The story becomes more accessible the less realistic it is. There’s a man called Edward Gordon Craig, who kind of broke the mold in theater and scenery. Craig said that we ruined Shakespeare when we try and make it naturalistic. The nearer it comes to dream and music, the nearer we are to Shakespeare, and I think that Joel has delivered that as well.
How did you and Denzel work off of each other while filming?
Denzel told me about somebody in his life who made a prophecy about him. There was this sense that this idea of prophecy was very real to him and not something odd. So it was fantastic to know that story when I spoke to him as the witch, knowing that it landed in a psyche that actually kind of believes in curses and blessings. Knowing that, I then consulted a woman who identifies as a modern-day witch — a good one. I asked her to teach me a little ritual to protect Denzel so because there’s so many superstitions around doing the play. So I would do this ritual in my trailer or in my hotel room to protect Denzel and the company, and then Covid struck. I thought, “Oh, it didn’t work.” But then we got back together again and I thought, “Oh, it did work.”
What else did you learn from studying real-life witchery?
It’s about the power of thought. We develop technologies like iPhones, but we have amazing technologies and powers inside of us, and I think that’s what makes playing a witch interesting. You get into the mind of somebody else. Or it feels like the witches are confronting Macbeth kind of knowing what’s in his mind and they’re saying, “Is this what you’re thinking? I think it is. Do you want to follow it through or are there other choices?” That’s very interesting and takes it away from pointy nose-y witches and makes it hopefully a more intimate relationship.
How did you develop the physicality of the role?
Kind of trial and error, because I didn’t want to do choreography. I did do lots and lots of research, and sometimes Joel would say, “Oh, that’s a bit dance-y.” It’s like cooking in a way. You say, “OK, I’ve got carrots, beans, spinach, and some turmeric. Let’s see what we can do.” So the elements were crows, standing stones, and women who are outsiders. You explore all of those and then it’s what happens in the moment with your playing partner — with Denzel — in the space.

- **Prompt**: Rewrite the interview text starting at "It’s about the" and ending at "more intimate relationship.", changing "iPhones" to "smartphones". The items after this point come from a separate source, not from the interview.

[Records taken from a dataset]
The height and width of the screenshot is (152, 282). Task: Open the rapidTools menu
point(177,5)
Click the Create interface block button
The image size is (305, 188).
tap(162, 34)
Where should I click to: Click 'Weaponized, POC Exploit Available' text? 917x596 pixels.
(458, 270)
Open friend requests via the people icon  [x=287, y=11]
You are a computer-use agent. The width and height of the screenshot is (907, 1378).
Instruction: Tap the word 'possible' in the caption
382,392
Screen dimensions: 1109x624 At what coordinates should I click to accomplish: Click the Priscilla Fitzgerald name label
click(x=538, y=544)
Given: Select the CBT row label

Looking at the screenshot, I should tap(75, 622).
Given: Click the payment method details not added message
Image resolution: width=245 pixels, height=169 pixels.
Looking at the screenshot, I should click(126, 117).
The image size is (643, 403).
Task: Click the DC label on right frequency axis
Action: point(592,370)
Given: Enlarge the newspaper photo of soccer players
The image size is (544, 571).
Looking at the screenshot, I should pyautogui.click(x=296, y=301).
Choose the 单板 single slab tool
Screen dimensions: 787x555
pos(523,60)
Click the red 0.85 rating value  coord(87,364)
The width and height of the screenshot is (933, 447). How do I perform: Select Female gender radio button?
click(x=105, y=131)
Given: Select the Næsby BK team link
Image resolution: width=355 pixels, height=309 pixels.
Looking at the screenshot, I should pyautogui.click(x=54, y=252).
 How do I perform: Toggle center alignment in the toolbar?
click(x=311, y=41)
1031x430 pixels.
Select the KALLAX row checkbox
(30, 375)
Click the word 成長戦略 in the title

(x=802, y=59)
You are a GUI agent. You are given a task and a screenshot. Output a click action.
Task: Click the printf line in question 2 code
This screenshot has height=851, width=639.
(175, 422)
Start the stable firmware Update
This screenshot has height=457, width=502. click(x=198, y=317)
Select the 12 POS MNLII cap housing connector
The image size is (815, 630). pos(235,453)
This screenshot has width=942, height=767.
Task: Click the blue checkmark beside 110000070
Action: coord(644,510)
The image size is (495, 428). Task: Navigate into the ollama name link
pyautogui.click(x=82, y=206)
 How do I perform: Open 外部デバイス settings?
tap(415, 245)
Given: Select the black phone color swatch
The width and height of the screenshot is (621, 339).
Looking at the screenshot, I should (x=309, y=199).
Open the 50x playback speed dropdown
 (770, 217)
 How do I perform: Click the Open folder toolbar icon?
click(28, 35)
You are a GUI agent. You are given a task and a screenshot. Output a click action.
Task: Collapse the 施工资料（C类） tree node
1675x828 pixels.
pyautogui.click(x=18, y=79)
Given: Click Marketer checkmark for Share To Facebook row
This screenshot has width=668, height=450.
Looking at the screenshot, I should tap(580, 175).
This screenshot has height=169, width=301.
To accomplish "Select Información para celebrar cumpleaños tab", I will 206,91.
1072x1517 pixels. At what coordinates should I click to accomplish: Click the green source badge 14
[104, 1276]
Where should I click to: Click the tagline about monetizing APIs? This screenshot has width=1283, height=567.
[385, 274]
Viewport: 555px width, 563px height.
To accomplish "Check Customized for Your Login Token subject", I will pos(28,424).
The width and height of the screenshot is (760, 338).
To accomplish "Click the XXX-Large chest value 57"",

- **Completed exercise**:
It’s about the power of thought. We develop technologies like smartphones, but we have amazing technologies and powers inside of us, and I think that’s what makes playing a witch interesting. You get into the mind of somebody else. Or it feels like the witches are confronting Macbeth kind of knowing what’s in his mind and they’re saying, “Is this what you’re thinking? I think it is. Do you want to follow it through or are there other choices?” That’s very interesting and takes it away from pointy nose-y witches and makes it hopefully a more intimate relationship.